In fairness, it seems likely Akin, and the purblind doctor who advised him on this point of medical pseud-fact, have some footing in reality. Biological conception really is impeded in situations of bodily or psychological stress. While this does not make rape conception impossible, it does make it less likely, as a fraction of encounters, than non-forcible sex. Akin simply took this kernel of medical knowledge and ran it to absurd lengths to justify an opinion he already had.
This warped and unintentionally comedic episode of pseudoscience matters, in the larger sense, not because of Todd Akin’s magical thinking, but because Akin’s thinking probably represents a segment of the male population. Men’s widespread distrust of women has engendered (ha!) much heated debate through the years. But Akin reveals that men distrust women, at least in part, because some of us fear women have superior powers we men don’t share.
We know, in a very fundamental sense, this is true. Women can, after all, give birth. Women control the access to men’s ability to ensure a genetic posterity. If men do not want to resort to violence, women have the complete ability to exclude us from the preservation of the human race.

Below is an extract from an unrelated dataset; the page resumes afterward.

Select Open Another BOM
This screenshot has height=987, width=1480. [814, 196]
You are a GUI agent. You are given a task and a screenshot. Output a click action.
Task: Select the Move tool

Much psychiatric literature has pored over men and our inherent “womb envy,” and how our biological limitations lead to inappropriate fear-based behaviors.
Claire McCaskill (D-MO)
That means Akin, and whatever male constituency he represents, fears women because he believes women are better than men. He believes they possess a nature that is not only different, but superior, arguably superhuman. In such an environment, men can only press their advantage and maintain an edge by the application of our one superior ability, brute physical strength. Only if we can use force to keep women out of clinics can we gain control of human posterity.
Psychologists will attest that rape itself is not about sex, but about power. The rapist, believing himself somehow stripped of vitality and made less of a man, will strike out at the one identifiable trait that makes women identifiably different, and distinctly powerful. We can see the same behavior playing out in men who would compound this violence by denying women the ability to make choices about their own reproduction. It’s not about sex, or birth; it’s about power.
Nobody seeks to take power away from people they consider lesser than themselves. We only take power from people who could potentially harm or destroy us. As the late historian Howard Zinn observed in A People's History of the United States, American racism was engineered to keep blacks, Indians, and poor whites at each other’s throats, so they could not band together against their real shared oppressors, the rich whites.
Todd Akin reveals exactly that mentality toward women. Because Akin, and men like him, feel powerless against women’s perceived superiority, they must take power by force. This attitude only makes sense if Akin thinks women have power over him. Lopsided power is always a tool of those who believe themselves powerless, who cannot afford the luxury of magnanimity. Akin fears women because he fears innate male weakness.